Château en Suède

Dossier : Arts, Lettres et SciencesMagazine N°529 Novembre 1997Par : Françoise SAGANRédacteur : Philippe OBLIN (46)

Châ­teau en Suède avec Agnès Soral, Jean-Pierre Kal­fon, Nico­las Varde, Mama Pras­si­nos, Marie-France Mignal, Fran­çois Vin­cen­tel­li, Jean-Fran­çois Guillet, Claude Fraize.

Madame SAGAN écrit bien le fran­çais. Au fes­ti­val d’Anjou, Agnès Soral au front bom­bé, Jean-Pierre Kal­fon au ric­tus doux-amer et quelques autres excel­lents comé­diens nous l’ont mani­fes­té en jouant Châ­teau en Suède, dans une élé­gante mise en scène d’Annick Blancheteau.

Tout y com­mence en bati­fo­lage. Des idylles se nouent entre ces per­son­nages contem­po­rains mais vêtus comme au XVIIIe siècle, selon la volon­té de la maî­tresse du lieu. Un peu toquée, elle contraint cha­cun à se dégui­ser ain­si, croyant par ce moyen ser­vir mieux la mémoire d’un ancêtre, le géné­ral Fal­ken, qui illus­tra jadis la famille. Dans le châ­teau pro­gres­si­ve­ment cou­pé du monde par les neiges de l’hiver sué­dois, les choses pour­tant tournent mal. De tra­giques secrets de famille émergent peu à peu des gre­niers, tan­dis que les pas­sions s’exaspèrent. Le spec­ta­teur s’attend au pire, retient son souffle.

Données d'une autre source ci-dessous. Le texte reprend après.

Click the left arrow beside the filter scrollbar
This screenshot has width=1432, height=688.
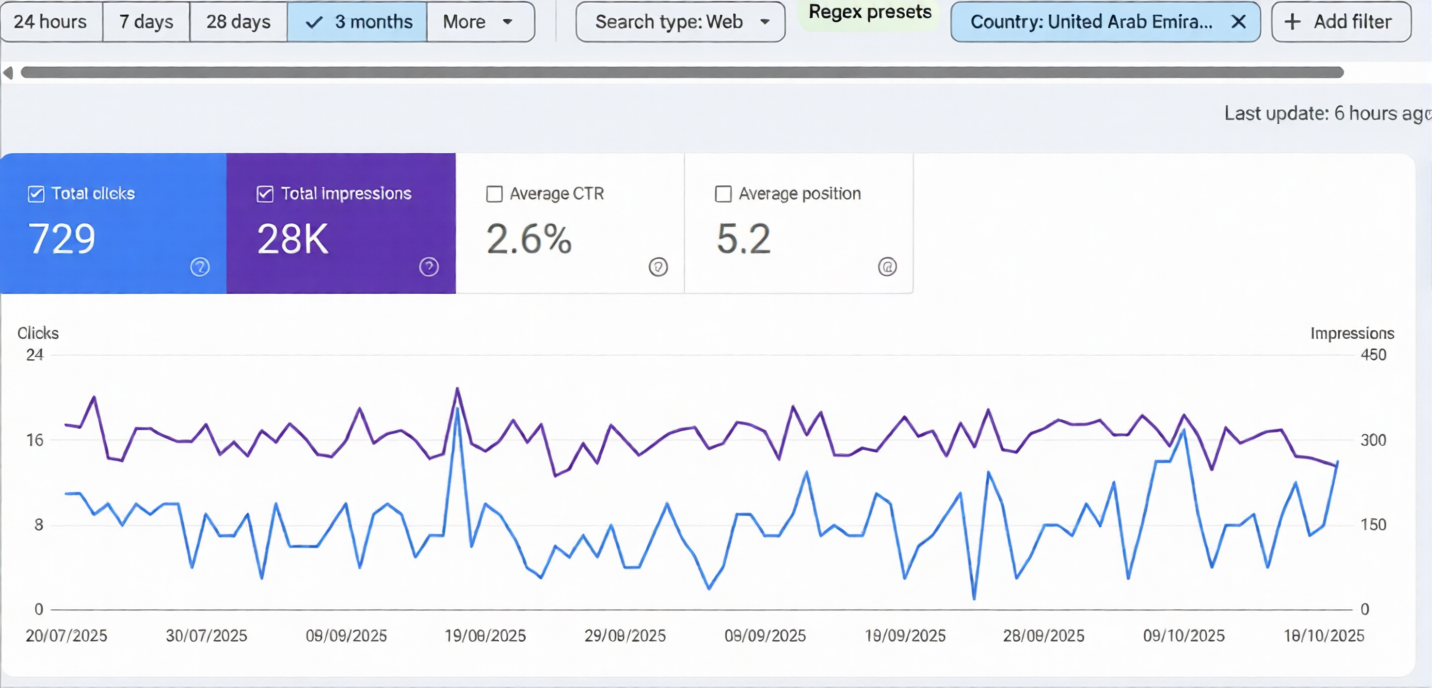[8, 71]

On se croyait d’abord chez Mari­vaux, mais non, c’est du Tour­gue­niev, celui d’Un mois à la cam­pagne, sauf que chez le Slave les per­son­nages s’en tiennent aux vel­léi­tés de cou­cher, au lieu que chez Madame Sagan, ils couchent à qui mieux mieux, au degré d’ailleurs de faire un enfant. Mais non, nous sommes en plein cau­che­mar à la Strind­berg, avec des cris et des bruits de meurtre.

Le prin­temps reve­nu, on se réveille en pleine farce molié­resque, avec une aïeule para­ly­tique et lunaire qui ges­ti­cule tan­dis qu’un digne maître d’hôtel, naguère assas­si­né à coups de bâton, sert le schnaps…

Un seul être manque pour­tant, per­du dans les neiges pour avoir fui la demeure malé­fique et ses hôtes à demi fous, avoir ten­té de cher­cher du secours. Il est mort d’avoir pris tous ces cin­glés au sérieux.

Une telle conclu­sion n’est sans doute pas très morale mais toute cette his­toire est si bien mon­tée, et si bien dite, qu’on suc­combe à l’enchantement d’un pétille­ment d’idées folles, sou­te­nues par un texte éblouissant.